**Text under study**:
┌──

Dig Baton Rouge

Stay Gold: Baton Rouge Gallery celebrates 50 years

It’s a year of celebration for Baton Rouge Gallery, a BREC facility, as this year marks the 50th anniversary of the gallery’s creation back in 1966.
BRG Executive Director Jason Andreason said it was an extraordinary milestone to reach for the gallery.
“It’s a neat thing when it first started in the context of it,” Andreason said. “It’s really kind of amazing that it’s still around and stronger than when it started.”
It all began as an idea between eight artists, including Jim Jeansonne, Don Thornton, Russell Guirl, Fred Packard, Edward Pramuk, James Burke, Bob Wiggs and John Goodheart, who were looking for a place where they could exhibit their work. At the time, the cooperative gallery was known as Unit 8 Gallery and had the goal of bringing contemporary art into the focus, rather than the traditional art that was housed in other galleries and museums at the time.
“For my colleagues and me there was no place for us to show the work we were doing,” Pramuk said. “We felt we really need to open the door here.”
Pramuk is quoted as saying it was a 50/50 shot their concept would even work, and according to Andreason, when the gallery first started, there were other galleries and similar organizations in the country that had folded up shop and closed over the years.
“Fifty years later, here we are with 50 artist members and cultural programming, so it’s an interesting thing that the gallery survived and grew when others didn’t,” Andreason said.
What contributes to the survival of the gallery are the artist members, according to Andreason.
“Ever since the beginning of the gallery, the artists were really the driving force of it,” Andreason said. “In the early days, they were the ones that set the schedule, they were the ones that opened the door every day, they were the ones who hung the shows. Even over time as the gallery started to have a staff and introduce programming in addition to the exhibitions, it was the artist members who moved things along.”
The gallery is a truly artist-driven organization at every level with even the by-laws including that a third of the board of members must be artists.
In 1984, BRG entered into a cooperative endeavor agreement with BREC, the parks and recreation department of East Baton Rouge Parish, where the gallery would relocate to its current home in City Park. The two organizations have partnered together ever since, intent on bringing quality art to the community.
“The gallery was very lucky to find a partner in BREC that allowed us to have the venue we have called home for the last 30 years. Having that kind of support from the Parks Department and for any kind of public entity means a lot, and having a place you can call home consistently for 30 years that doesn’t hurt your chances not to stick around, but also to grow,” Andreason said.
The building which houses the gallery was originally built in the ‘20s as a pool house, and the area behind the gallery used to be the site for a public pool that eventually closed.
“The pool house had remained largely unused, and the gallery needed a physical venue,” Andreason said. “BREC did some things to fix it up, the gallery did some fundraising, and the gallery has been here ever since, 32 years later.”
The gallery is no stranger to being housed in unique spaces. When the gallery was first formed, it called different venues home, bouncing around in places in downtown Baton Rouge, including an empty doctor’s office where the examination rooms were turned into gallery wall space.
Another element that contributes to the gallery lasting for half a century is its availability as a gathering space, according to Andreason.

└──

**Material supplied**:
┌──

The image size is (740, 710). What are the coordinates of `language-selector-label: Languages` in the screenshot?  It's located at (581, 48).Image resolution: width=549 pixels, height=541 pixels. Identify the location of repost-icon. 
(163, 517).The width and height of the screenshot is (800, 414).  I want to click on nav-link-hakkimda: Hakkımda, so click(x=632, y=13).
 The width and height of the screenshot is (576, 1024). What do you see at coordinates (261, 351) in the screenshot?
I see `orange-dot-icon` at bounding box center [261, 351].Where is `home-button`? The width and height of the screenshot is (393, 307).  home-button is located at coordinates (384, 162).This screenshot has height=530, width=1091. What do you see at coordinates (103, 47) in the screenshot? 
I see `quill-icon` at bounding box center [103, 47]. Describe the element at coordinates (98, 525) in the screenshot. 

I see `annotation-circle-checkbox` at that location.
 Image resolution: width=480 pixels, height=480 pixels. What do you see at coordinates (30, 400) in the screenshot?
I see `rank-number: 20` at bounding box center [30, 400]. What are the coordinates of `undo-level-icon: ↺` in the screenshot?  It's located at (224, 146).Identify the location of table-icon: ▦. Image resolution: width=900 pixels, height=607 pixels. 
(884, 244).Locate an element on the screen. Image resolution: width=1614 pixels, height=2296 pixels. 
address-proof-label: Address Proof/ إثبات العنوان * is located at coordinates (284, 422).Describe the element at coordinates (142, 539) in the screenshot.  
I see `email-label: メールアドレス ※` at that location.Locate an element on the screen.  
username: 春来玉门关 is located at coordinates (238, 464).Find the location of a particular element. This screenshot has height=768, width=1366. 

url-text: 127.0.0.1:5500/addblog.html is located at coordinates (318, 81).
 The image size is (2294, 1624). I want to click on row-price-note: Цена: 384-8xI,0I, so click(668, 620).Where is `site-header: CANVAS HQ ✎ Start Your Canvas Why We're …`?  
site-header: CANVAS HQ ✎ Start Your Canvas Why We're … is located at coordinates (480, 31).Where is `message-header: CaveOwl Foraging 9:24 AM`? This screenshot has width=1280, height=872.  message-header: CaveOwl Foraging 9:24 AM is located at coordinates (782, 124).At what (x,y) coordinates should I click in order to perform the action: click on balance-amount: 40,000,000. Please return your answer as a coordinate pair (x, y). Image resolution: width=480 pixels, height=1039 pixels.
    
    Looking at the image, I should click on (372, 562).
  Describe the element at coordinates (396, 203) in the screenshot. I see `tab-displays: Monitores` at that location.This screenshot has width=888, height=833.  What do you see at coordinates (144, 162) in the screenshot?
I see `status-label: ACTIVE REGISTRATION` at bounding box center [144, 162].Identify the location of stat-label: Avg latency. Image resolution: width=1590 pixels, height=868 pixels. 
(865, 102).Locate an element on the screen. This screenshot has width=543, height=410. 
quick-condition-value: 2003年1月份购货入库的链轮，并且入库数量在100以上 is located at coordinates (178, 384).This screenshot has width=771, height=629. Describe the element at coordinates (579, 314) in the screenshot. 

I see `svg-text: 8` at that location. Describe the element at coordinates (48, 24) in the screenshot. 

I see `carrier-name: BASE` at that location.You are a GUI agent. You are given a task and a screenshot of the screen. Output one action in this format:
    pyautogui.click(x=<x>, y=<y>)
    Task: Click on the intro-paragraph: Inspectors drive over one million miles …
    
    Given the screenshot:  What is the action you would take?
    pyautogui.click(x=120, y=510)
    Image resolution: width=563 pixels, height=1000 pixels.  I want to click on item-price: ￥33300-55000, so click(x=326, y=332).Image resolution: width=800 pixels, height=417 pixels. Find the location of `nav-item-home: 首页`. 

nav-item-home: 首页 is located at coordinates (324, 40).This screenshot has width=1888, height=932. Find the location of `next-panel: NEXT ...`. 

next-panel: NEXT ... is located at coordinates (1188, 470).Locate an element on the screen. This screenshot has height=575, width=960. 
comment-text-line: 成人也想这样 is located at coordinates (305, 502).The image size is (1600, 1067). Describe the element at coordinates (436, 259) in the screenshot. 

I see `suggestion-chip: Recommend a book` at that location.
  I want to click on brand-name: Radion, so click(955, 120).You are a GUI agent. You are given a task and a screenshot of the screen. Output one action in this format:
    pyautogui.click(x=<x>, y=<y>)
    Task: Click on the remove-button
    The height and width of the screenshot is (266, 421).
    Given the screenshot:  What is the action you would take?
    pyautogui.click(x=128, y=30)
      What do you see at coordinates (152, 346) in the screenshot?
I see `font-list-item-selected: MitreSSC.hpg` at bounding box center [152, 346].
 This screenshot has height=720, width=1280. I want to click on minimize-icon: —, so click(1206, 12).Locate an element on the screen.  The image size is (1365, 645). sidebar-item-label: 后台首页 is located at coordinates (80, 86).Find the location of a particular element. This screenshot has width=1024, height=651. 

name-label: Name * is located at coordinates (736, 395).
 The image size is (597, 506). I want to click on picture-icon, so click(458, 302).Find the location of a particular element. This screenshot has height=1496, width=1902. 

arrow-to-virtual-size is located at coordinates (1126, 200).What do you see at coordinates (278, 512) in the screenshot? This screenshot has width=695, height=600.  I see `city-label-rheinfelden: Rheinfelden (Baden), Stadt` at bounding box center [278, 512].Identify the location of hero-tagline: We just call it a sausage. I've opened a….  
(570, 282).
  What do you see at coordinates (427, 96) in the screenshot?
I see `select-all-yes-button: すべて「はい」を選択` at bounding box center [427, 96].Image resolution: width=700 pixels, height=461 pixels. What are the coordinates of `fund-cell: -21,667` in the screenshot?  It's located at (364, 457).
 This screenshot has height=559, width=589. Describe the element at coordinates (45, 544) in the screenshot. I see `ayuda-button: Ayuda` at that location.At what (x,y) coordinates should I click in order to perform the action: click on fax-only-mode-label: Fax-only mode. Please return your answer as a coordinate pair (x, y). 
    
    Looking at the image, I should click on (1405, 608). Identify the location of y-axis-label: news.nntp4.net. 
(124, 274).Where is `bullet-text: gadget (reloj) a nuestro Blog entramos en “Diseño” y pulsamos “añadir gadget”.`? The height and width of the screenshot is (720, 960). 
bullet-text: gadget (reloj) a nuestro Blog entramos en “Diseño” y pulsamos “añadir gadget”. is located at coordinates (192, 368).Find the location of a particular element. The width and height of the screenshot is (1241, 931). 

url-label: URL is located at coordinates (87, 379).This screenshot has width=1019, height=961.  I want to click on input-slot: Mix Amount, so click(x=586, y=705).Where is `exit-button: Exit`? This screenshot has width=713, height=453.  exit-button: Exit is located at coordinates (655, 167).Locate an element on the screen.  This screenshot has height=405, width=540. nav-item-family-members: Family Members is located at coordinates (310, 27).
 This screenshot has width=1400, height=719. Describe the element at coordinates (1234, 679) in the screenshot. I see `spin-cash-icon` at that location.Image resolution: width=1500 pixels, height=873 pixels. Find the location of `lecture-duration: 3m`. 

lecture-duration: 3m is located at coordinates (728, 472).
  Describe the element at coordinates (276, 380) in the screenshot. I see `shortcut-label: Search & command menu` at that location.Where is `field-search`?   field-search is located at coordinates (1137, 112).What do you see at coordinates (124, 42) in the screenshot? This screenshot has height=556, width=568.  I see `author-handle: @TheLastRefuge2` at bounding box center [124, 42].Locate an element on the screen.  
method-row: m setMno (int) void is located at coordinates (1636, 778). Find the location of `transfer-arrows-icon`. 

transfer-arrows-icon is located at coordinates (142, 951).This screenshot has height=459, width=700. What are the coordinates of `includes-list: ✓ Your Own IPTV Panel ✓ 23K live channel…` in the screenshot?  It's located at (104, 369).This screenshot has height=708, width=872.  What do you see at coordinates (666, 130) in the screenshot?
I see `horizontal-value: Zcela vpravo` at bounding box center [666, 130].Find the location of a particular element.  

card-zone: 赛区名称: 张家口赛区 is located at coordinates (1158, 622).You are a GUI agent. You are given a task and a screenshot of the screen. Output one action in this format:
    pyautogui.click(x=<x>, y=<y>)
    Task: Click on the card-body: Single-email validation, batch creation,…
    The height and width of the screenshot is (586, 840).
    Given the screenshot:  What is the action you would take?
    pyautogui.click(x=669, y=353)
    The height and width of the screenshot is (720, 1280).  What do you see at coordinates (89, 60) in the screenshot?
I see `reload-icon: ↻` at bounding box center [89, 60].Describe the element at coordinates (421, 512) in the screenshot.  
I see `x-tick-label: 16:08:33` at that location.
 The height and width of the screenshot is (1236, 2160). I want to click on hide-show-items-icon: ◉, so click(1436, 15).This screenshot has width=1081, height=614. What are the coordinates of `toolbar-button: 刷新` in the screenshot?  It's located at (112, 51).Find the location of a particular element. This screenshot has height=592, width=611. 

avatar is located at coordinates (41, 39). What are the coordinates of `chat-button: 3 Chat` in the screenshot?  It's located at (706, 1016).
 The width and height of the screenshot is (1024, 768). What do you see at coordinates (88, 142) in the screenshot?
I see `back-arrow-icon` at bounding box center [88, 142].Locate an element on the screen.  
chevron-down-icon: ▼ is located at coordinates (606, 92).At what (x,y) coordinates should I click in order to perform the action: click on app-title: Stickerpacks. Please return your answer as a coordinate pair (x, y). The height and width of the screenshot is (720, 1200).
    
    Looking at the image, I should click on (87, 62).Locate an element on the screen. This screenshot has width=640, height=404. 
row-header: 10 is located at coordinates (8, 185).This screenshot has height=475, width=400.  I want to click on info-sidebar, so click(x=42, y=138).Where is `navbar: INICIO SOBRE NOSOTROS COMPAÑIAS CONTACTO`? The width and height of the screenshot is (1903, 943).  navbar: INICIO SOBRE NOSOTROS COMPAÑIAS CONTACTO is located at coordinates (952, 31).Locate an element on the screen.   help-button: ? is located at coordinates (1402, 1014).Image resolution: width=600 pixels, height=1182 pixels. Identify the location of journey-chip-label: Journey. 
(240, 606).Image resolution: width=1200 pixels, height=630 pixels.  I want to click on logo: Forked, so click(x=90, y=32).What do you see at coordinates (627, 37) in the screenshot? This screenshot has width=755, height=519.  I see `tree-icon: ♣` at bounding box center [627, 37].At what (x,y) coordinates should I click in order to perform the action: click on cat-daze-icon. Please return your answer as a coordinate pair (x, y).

└──

**What to do**:
Reproduce the passage of the Baton Rouge Gallery article above verbatim, from "It all began" to "at the time.".

**Output of the exercise**:
It all began as an idea between eight artists, including Jim Jeansonne, Don Thornton, Russell Guirl, Fred Packard, Edward Pramuk, James Burke, Bob Wiggs and John Goodheart, who were looking for a place where they could exhibit their work. At the time, the cooperative gallery was known as Unit 8 Gallery and had the goal of bringing contemporary art into the focus, rather than the traditional art that was housed in other galleries and museums at the time.